Lipulekh is a Himalayan pass situated on the border between Uttarakhand state of India and the Tibetan autonomous region of China, near their trijunction with Nepal. Nepal affirms that  the southern side of the Lipulekh pass, called Kalapani territory (which is controlled by India), belongs to Nepal. The pass is near the Chinese trading town of and it has been used since ancient times by traders, mendicants and pilgrims traveling between India and China. Lipulekh pass is also used by pilgrims to reach Kailas and Manasarovar.

Susta territory is an area under Nepal province and it is near Nichlaul, Uttar Pradesh, India. Susta is a rural municipal region in the Parasi district present in the southern side of Nepal. This area under dispute totals over 140 km2 and is being controlled by the Indian Government.

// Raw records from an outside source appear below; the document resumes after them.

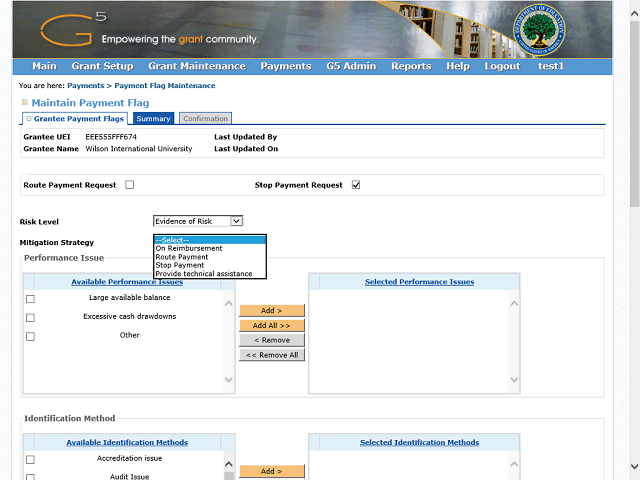Click Logout in navigation bar
Image resolution: width=640 pixels, height=480 pixels.
pos(502,66)
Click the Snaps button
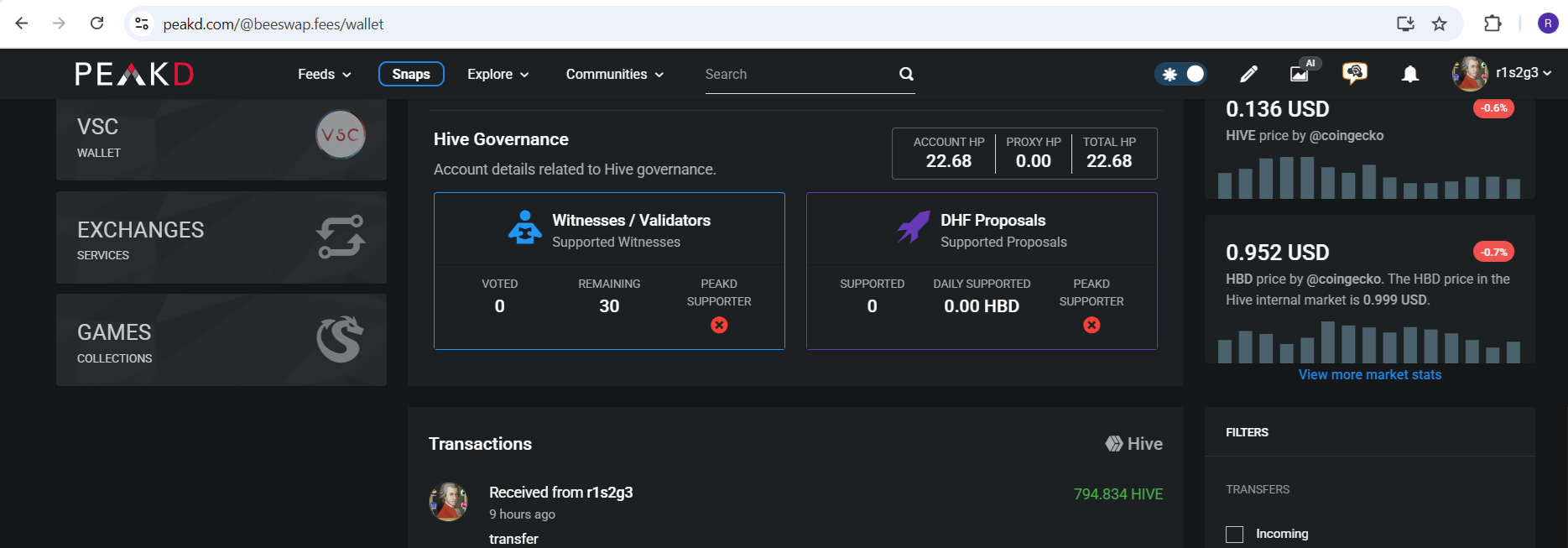The image size is (1568, 548). click(411, 74)
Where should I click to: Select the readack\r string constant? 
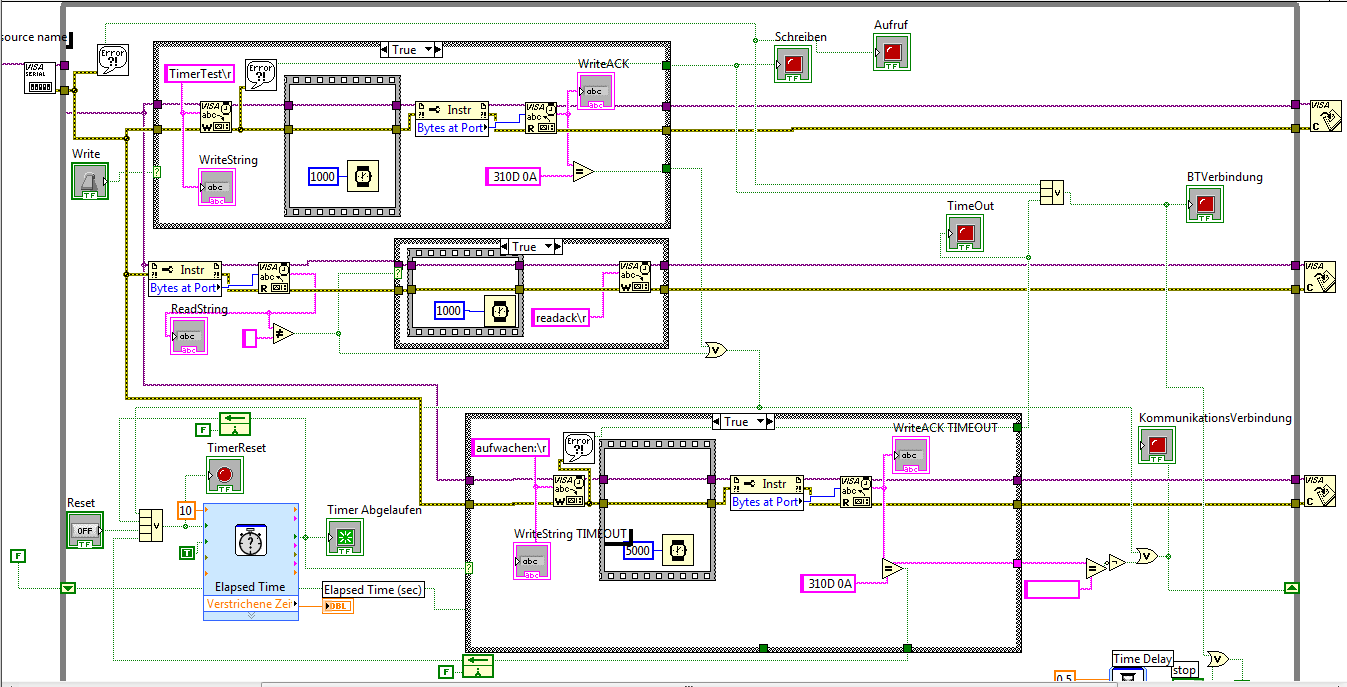coord(561,317)
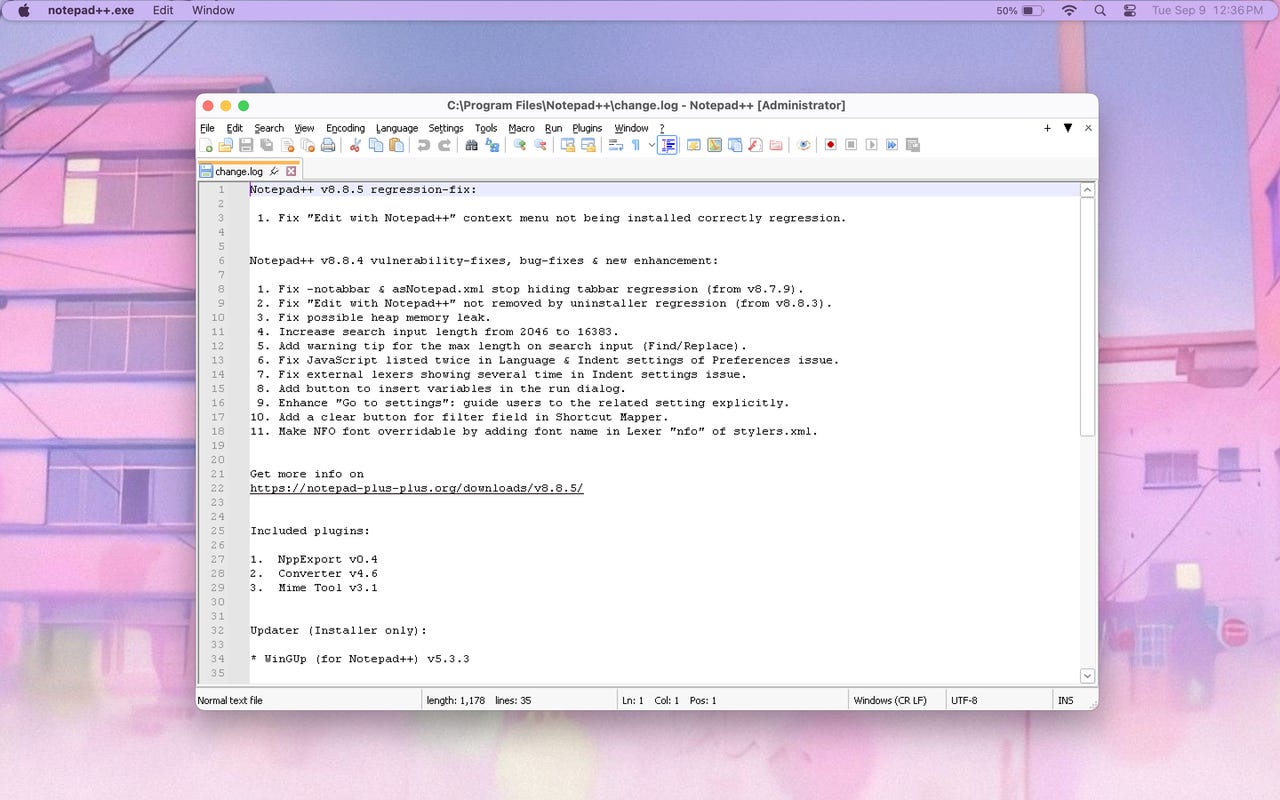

As an initiative to demarcate the India – Nepal border, survey teams from both countries were set up in order to explore and resolve the issue. They conducted a survey of the border pillars prepared by the Joint Technical Level Nepal-India Boundary Committee (JTLNIBC).  The JTLNIBC was set up in 1981 to demarcate the India – Nepal border – and after years of surveying, deliberations, and extensions, the Committee had finally submitted the demarcating report in 2007 for ratification by both the countries.

The survey team identified missing pillars along the borders. Nepal maintained that it cannot ratify the maps given by the survey team without the resolution of Kalapani and Susta in the Nepal map. India, on the other hand awaited for Nepal’s ratification. In the absence of ratification, the process of completely demarcating the India-Nepal boundary could not be undertaken, and the border issue was not solved despite the formation of a survey team. From this argument, it is evident that both the countries continue to fail to compromise, and a lack of understanding is present between them.

Are there any possible long-term solutions for this dispute to end?

“India-Nepal border issues appear to be easily solvable, as long as there is political goodwill and statecraft being exercised on both sides. The way to move forward is to formally approve the strip maps, resolve the two remaining disputes, demarcate the entire India-Nepal boundary, and speedily execute the work of boundary maintenance,” Prasad wrote in The Hindu. Similarly, many journalists and commoners have raised their views and opinions on how to solve the border dispute between India and Nepal.

It is easily possible to solve the border dispute if both countries compromise and concentrate on trade, economy, and the well-being of the citizens.